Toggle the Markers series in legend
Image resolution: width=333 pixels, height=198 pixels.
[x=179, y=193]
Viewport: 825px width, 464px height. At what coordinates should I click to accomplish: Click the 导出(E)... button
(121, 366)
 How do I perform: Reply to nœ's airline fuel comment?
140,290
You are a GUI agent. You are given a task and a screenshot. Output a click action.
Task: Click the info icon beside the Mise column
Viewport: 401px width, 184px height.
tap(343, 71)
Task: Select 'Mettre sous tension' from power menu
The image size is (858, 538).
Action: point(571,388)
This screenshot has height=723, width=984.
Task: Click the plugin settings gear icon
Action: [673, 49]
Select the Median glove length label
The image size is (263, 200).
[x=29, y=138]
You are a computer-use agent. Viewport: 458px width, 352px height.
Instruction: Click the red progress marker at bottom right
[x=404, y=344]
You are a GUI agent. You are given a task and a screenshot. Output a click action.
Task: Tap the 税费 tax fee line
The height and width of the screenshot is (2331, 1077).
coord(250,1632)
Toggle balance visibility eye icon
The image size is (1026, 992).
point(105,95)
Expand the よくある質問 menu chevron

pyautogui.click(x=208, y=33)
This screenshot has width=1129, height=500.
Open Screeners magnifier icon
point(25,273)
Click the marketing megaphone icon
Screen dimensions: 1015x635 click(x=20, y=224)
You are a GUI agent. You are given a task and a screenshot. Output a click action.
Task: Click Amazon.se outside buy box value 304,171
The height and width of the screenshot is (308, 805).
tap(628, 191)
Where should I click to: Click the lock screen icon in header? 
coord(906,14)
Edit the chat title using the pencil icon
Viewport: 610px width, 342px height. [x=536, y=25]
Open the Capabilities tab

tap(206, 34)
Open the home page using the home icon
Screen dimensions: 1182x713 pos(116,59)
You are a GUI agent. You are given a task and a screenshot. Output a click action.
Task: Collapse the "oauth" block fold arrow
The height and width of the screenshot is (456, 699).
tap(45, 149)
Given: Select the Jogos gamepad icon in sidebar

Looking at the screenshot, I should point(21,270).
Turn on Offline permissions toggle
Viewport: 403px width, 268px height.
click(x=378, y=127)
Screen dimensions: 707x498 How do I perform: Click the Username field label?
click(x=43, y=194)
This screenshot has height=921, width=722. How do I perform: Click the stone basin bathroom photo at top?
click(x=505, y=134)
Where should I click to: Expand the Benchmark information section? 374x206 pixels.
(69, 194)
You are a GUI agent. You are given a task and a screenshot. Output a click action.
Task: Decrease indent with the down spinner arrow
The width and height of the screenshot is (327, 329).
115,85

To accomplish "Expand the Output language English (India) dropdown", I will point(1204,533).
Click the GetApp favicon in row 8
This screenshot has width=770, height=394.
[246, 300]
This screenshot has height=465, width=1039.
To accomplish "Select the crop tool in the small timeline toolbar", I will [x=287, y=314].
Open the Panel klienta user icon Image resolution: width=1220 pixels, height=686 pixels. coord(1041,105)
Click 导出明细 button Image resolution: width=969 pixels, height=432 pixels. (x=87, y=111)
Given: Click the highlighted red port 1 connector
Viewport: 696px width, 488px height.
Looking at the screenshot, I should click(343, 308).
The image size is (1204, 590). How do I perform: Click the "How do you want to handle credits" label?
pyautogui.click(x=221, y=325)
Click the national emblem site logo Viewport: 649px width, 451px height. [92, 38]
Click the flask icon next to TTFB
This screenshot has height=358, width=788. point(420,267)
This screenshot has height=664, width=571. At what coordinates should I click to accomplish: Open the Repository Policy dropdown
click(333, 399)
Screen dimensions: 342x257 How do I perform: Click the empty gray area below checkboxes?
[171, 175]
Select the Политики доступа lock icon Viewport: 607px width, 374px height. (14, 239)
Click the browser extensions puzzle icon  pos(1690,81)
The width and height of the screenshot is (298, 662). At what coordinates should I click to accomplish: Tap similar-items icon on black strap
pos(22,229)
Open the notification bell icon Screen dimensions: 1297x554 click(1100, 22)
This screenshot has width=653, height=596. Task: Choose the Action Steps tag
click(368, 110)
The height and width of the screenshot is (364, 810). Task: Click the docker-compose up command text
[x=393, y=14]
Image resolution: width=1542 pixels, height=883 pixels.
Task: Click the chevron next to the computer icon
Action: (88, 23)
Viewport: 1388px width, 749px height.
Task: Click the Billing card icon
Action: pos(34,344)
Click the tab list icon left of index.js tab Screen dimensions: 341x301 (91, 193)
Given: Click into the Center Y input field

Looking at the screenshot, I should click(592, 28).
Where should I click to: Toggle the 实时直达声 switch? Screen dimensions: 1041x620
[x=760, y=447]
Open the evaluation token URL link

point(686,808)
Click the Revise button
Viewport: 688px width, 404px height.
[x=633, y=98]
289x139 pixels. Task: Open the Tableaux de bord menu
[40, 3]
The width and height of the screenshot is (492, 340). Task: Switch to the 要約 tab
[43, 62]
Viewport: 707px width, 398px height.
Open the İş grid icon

════

■ Descrição do exercício: Reescreva todas as linhas acima em forma de lista numerada, deixando de fora as linhas em branco.

■ Solução do exercício:
1. Toggle the Markers series in legend
2. Image resolution: width=333 pixels, height=198 pixels.
3. [x=179, y=193]
4. Viewport: 825px width, 464px height. At what coordinates should I click to accomplish: Click the 导出(E)... button
5. (121, 366)
6.  How do I perform: Reply to nœ's airline fuel comment?
7. 140,290
8. You are a GUI agent. You are given a task and a screenshot. Output a click action.
9. Task: Click the info icon beside the Mise column
10. Viewport: 401px width, 184px height.
11. tap(343, 71)
12. Task: Select 'Mettre sous tension' from power menu
13. The image size is (858, 538).
14. Action: point(571,388)
15. This screenshot has height=723, width=984.
16. Task: Click the plugin settings gear icon
17. Action: [673, 49]
18. Select the Median glove length label
19. The image size is (263, 200).
20. [x=29, y=138]
21. You are a computer-use agent. Viewport: 458px width, 352px height.
22. Instruction: Click the red progress marker at bottom right
23. [x=404, y=344]
24. You are a GUI agent. You are given a task and a screenshot. Output a click action.
25. Task: Tap the 税费 tax fee line
26. The height and width of the screenshot is (2331, 1077).
27. coord(250,1632)
28. Toggle balance visibility eye icon
29. The image size is (1026, 992).
30. point(105,95)
31. Expand the よくある質問 menu chevron
32. pyautogui.click(x=208, y=33)
33. This screenshot has width=1129, height=500.
34. Open Screeners magnifier icon
35. point(25,273)
36. Click the marketing megaphone icon
37. Screen dimensions: 1015x635 click(x=20, y=224)
38. You are a GUI agent. You are given a task and a screenshot. Output a click action.
39. Task: Click Amazon.se outside buy box value 304,171
40. The height and width of the screenshot is (308, 805).
41. tap(628, 191)
42. Where should I click to: Click the lock screen icon in header? 
43. coord(906,14)
44. Edit the chat title using the pencil icon
45. Viewport: 610px width, 342px height. [x=536, y=25]
46. Open the Capabilities tab
47. tap(206, 34)
48. Open the home page using the home icon
49. Screen dimensions: 1182x713 pos(116,59)
50. You are a GUI agent. You are given a task and a screenshot. Output a click action.
51. Task: Collapse the "oauth" block fold arrow
52. The height and width of the screenshot is (456, 699).
53. tap(45, 149)
54. Given: Select the Jogos gamepad icon in sidebar
55. Looking at the screenshot, I should point(21,270).
56. Turn on Offline permissions toggle
57. Viewport: 403px width, 268px height.
58. click(x=378, y=127)
59. Screen dimensions: 707x498 How do I perform: Click the Username field label?
60. click(x=43, y=194)
61. This screenshot has height=921, width=722. How do I perform: Click the stone basin bathroom photo at top?
62. click(x=505, y=134)
63. Where should I click to: Expand the Benchmark information section? 374x206 pixels.
64. (69, 194)
65. You are a GUI agent. You are given a task and a screenshot. Output a click action.
66. Task: Decrease indent with the down spinner arrow
67. The width and height of the screenshot is (327, 329).
68. 115,85
69. To accomplish "Expand the Output language English (India) dropdown", I will point(1204,533).
70. Click the GetApp favicon in row 8
71. This screenshot has width=770, height=394.
72. [246, 300]
73. This screenshot has height=465, width=1039.
74. To accomplish "Select the crop tool in the small timeline toolbar", I will [x=287, y=314].
75. Open the Panel klienta user icon Image resolution: width=1220 pixels, height=686 pixels. coord(1041,105)
76. Click 导出明细 button Image resolution: width=969 pixels, height=432 pixels. (x=87, y=111)
77. Given: Click the highlighted red port 1 connector
78. Viewport: 696px width, 488px height.
79. Looking at the screenshot, I should click(343, 308).
80. The image size is (1204, 590). How do I perform: Click the "How do you want to handle credits" label?
81. pyautogui.click(x=221, y=325)
82. Click the national emblem site logo Viewport: 649px width, 451px height. [92, 38]
83. Click the flask icon next to TTFB
84. This screenshot has height=358, width=788. point(420,267)
85. This screenshot has height=664, width=571. At what coordinates should I click to accomplish: Open the Repository Policy dropdown
86. click(333, 399)
87. Screen dimensions: 342x257 How do I perform: Click the empty gray area below checkboxes?
88. [171, 175]
89. Select the Политики доступа lock icon Viewport: 607px width, 374px height. (14, 239)
90. Click the browser extensions puzzle icon  pos(1690,81)
91. The width and height of the screenshot is (298, 662). At what coordinates should I click to accomplish: Tap similar-items icon on black strap
92. pos(22,229)
93. Open the notification bell icon Screen dimensions: 1297x554 click(1100, 22)
94. This screenshot has width=653, height=596. Task: Choose the Action Steps tag
95. click(368, 110)
96. The height and width of the screenshot is (364, 810). Task: Click the docker-compose up command text
97. [x=393, y=14]
98. Image resolution: width=1542 pixels, height=883 pixels.
99. Task: Click the chevron next to the computer icon
100. Action: (88, 23)
101. Viewport: 1388px width, 749px height.
102. Task: Click the Billing card icon
103. Action: pos(34,344)
104. Click the tab list icon left of index.js tab Screen dimensions: 341x301 (91, 193)
105. Given: Click into the Center Y input field
106. Looking at the screenshot, I should click(592, 28).
107. Where should I click to: Toggle the 实时直达声 switch? Screen dimensions: 1041x620
108. [x=760, y=447]
109. Open the evaluation token URL link
110. point(686,808)
111. Click the Revise button
112. Viewport: 688px width, 404px height.
113. [x=633, y=98]
114. 289x139 pixels. Task: Open the Tableaux de bord menu
115. [40, 3]
116. The width and height of the screenshot is (492, 340). Task: Switch to the 要約 tab
117. [43, 62]
118. Viewport: 707px width, 398px height.
119. Open the İş grid icon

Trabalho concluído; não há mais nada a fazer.